Pickett further qualifies that this change would target and be optimal for typical video playback scenarios, where the viewer is mostly just watching, and perhaps occasionally rewinding slightly. In these situations, there would be no drawback to preventing disk caching and reaping the battery saving rewards therein.
He notes: “Since the existing Media Source implementation already maintains the most recent content in memory, the user will still be able to engage in common scenarios such as scrubbing backwards a couple of seconds during playback without needing to re-acquire the content from the network. The existing seek responsiveness will be maintained in these cases.”
What if the viewer wants to rewind further, way back in the video? In this case, the recent content in memory wouldn’t suffice, but instead of retrieving from the disk cache, a network call could be made.

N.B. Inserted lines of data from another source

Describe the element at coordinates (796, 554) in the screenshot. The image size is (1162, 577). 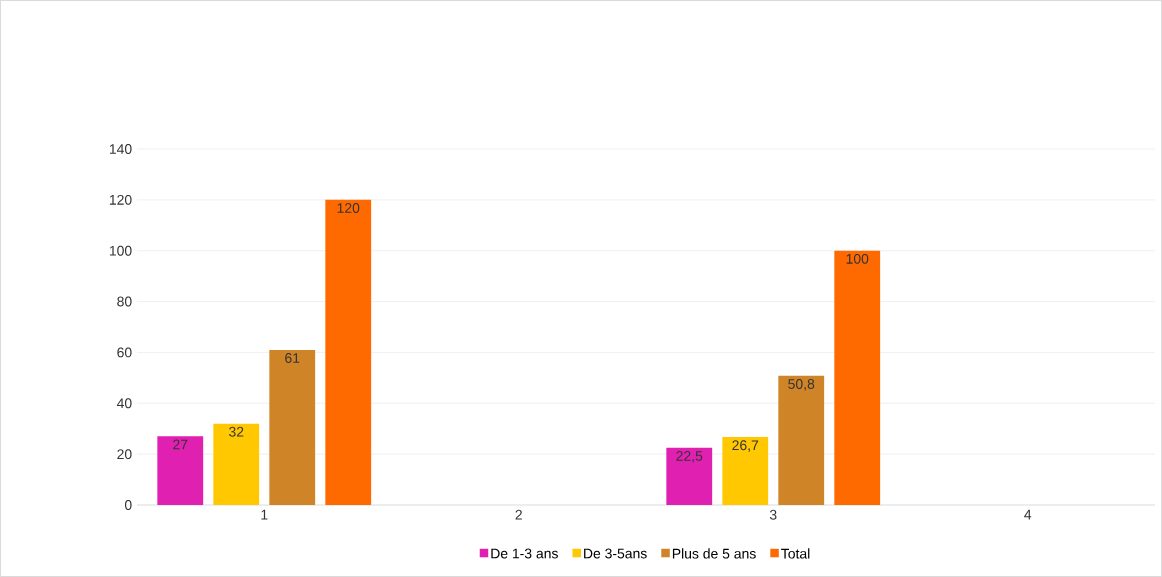
I see `legend-label: Total` at that location.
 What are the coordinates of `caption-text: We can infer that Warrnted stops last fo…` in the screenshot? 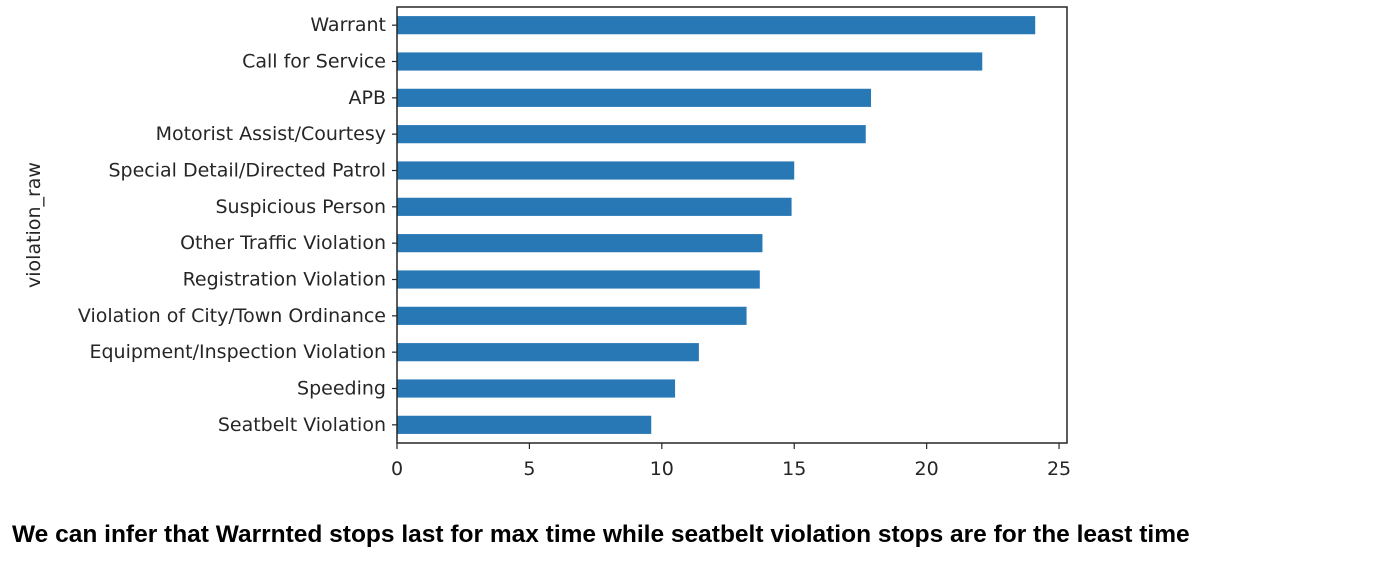 It's located at (601, 534).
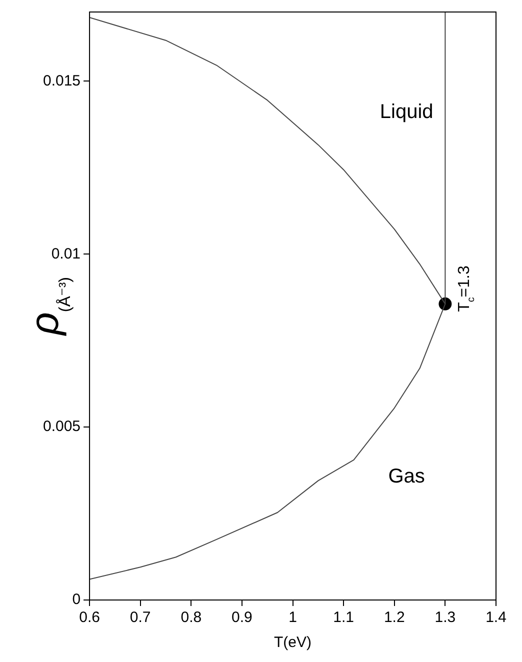 Image resolution: width=522 pixels, height=662 pixels. What do you see at coordinates (406, 476) in the screenshot?
I see `annotation: Gas` at bounding box center [406, 476].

Pickett observes: “This would be the same impact as in cases today where the content has already been evicted from the disk cache: The seek responsiveness will be network-bound, rather than disk-bound.”
The upshot is that this might result in slightly slower performance when skipping about extensively within a video, but you’d still get a net positive result in terms of power saving, and thus better battery longevity. And overall, the trade-off is likely worth it.
Microsoft’s own testing indicates a 62mW improvement in terms of better power efficiency, with disk write activity dropping by some 309KB/sec. Small savings which will add up, particularly over longer video viewing sessions.
There’s no guarantee that Microsoft’s proposal will actually be implemented yet, but fingers crossed that it proves viable, because any battery improvements are always welcome. And these benefits will be felt across all Chromium browsers, not just the new Edge.